If this approach makes sense, what would be the right way to solve the above issue?
Or maybe I should not switch to Result<StatusCode,String>, and somehow cast the () value to StatusCode (is that even possible)?

[jdm]

I'm not convinced that Result<StatusCode/RawStatus, String> is really the right thing to do here, since we're duplicating information between the Metadata structure that's received in headers_available, and the final result is an indication that the response was received in its entirety. I think storing the status code separately in consumers that require it makes the most sense to me.

[paulrouget]

Previous approach was wrong. I was trying to rely on the HTTP status code, which makes no sense.

Here is a simpler approach: master...paulrouget:securitychange

This is basic, but it covers enough for what we need for browser.html.

@jdm, can you take a quick look and tell me if this is what you had in mind?

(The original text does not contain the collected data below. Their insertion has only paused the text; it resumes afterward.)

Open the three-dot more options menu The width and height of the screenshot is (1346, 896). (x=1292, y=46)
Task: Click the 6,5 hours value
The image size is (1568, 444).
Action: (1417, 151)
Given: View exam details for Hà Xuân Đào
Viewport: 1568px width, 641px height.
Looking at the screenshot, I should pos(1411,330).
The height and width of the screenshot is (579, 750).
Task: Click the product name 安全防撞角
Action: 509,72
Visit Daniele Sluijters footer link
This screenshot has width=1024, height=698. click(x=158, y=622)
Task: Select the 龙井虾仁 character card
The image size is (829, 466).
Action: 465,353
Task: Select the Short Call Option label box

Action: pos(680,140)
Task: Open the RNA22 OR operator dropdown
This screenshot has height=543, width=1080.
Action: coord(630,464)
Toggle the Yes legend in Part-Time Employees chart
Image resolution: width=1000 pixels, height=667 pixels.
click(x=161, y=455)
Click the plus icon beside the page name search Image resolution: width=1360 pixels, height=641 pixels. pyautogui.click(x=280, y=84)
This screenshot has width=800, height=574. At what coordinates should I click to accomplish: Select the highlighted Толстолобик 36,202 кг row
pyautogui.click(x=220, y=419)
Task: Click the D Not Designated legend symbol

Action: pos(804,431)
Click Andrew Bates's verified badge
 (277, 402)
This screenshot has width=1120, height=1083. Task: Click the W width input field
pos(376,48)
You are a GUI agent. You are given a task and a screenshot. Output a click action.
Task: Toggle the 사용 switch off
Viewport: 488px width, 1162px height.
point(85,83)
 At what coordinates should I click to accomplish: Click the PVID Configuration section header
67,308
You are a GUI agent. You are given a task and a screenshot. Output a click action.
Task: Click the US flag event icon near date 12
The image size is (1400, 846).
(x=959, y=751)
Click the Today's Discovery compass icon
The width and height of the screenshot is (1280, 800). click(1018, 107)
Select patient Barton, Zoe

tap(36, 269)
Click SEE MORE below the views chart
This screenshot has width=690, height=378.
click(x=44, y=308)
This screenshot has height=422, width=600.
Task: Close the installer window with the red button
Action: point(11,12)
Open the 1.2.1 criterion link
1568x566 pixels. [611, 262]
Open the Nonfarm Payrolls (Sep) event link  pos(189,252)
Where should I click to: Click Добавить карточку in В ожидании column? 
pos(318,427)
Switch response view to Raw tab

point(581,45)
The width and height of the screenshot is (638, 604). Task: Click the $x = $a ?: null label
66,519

You mentioned adding an enum to the Metadata struct. Afaict, metadata are not stored anywhere. I added a simple field to the document. Maybe that's enough.

[jdm]

Yep, that's more like what I was expecting. I think we should store a value in Document that reflects https://html.spec.whatwg.org/multipage/dom.html#concept-document-https-state instead of secure/broken/insecure and store the brokenness via a separate boolean field. Additionally, instead of inspecting the scheme of the final URL, we should add a field to Metadata and rely on that value.